| Input for this task |
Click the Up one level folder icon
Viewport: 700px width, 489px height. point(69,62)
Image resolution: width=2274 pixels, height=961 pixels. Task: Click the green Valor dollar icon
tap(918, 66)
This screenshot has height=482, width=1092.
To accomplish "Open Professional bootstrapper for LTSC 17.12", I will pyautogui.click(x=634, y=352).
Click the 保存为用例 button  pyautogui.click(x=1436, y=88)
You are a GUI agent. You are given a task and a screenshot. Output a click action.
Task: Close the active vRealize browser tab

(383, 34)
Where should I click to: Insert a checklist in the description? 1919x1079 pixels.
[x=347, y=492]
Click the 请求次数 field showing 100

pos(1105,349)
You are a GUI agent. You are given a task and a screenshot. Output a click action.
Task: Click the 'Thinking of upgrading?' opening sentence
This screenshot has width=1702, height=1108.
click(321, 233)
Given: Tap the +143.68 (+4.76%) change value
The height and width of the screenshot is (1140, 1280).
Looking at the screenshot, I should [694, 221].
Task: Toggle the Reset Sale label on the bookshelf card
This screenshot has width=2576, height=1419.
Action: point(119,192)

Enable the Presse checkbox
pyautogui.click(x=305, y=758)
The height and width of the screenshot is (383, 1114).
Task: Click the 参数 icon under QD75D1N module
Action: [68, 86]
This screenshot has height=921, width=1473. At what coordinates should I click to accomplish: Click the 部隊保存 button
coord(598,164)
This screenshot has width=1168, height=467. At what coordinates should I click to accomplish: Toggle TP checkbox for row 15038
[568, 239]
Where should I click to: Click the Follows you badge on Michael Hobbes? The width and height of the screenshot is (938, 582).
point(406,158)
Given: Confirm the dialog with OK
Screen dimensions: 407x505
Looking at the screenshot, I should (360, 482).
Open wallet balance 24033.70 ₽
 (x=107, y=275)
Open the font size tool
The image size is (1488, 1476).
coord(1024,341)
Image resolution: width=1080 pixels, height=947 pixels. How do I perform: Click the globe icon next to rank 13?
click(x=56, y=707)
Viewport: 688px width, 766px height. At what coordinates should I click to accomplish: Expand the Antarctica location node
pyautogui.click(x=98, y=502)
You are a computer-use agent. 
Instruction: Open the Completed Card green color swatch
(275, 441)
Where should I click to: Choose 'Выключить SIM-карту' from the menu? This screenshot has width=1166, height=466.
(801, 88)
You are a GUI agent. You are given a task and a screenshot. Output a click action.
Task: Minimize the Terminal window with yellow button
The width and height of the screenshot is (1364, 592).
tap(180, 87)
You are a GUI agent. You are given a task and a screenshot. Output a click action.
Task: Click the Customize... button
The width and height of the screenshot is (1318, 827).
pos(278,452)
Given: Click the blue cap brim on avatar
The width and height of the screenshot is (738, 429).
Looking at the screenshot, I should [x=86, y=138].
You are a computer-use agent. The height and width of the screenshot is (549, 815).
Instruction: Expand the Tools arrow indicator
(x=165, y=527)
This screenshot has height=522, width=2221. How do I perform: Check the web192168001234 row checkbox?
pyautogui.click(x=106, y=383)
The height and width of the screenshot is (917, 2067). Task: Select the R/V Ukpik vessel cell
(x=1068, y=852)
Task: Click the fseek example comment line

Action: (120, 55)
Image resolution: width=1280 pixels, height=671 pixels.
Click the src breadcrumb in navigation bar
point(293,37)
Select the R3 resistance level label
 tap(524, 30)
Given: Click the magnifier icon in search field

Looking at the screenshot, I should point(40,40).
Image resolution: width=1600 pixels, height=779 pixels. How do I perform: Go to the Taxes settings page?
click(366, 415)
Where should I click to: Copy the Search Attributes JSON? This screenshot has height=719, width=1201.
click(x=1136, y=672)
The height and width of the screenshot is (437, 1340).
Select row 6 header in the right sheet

| Activity |
Everything from the line with "Task: Minimize the" to the last line of the entries is to be written out exactly; omit all earlier lines.

| Answer for this exercise |
Task: Minimize the Terminal window with yellow button
The width and height of the screenshot is (1364, 592).
tap(180, 87)
You are a GUI agent. You are given a task and a screenshot. Output a click action.
Task: Click the Customize... button
The width and height of the screenshot is (1318, 827).
pos(278,452)
Given: Click the blue cap brim on avatar
The width and height of the screenshot is (738, 429).
Looking at the screenshot, I should [x=86, y=138].
You are a computer-use agent. The height and width of the screenshot is (549, 815).
Instruction: Expand the Tools arrow indicator
(x=165, y=527)
This screenshot has height=522, width=2221. How do I perform: Check the web192168001234 row checkbox?
pyautogui.click(x=106, y=383)
The height and width of the screenshot is (917, 2067). Task: Select the R/V Ukpik vessel cell
(x=1068, y=852)
Task: Click the fseek example comment line

Action: (120, 55)
Image resolution: width=1280 pixels, height=671 pixels.
Click the src breadcrumb in navigation bar
point(293,37)
Select the R3 resistance level label
 tap(524, 30)
Given: Click the magnifier icon in search field

Looking at the screenshot, I should point(40,40).
Image resolution: width=1600 pixels, height=779 pixels. How do I perform: Go to the Taxes settings page?
click(366, 415)
Where should I click to: Copy the Search Attributes JSON? This screenshot has height=719, width=1201.
click(x=1136, y=672)
The height and width of the screenshot is (437, 1340).
Select row 6 header in the right sheet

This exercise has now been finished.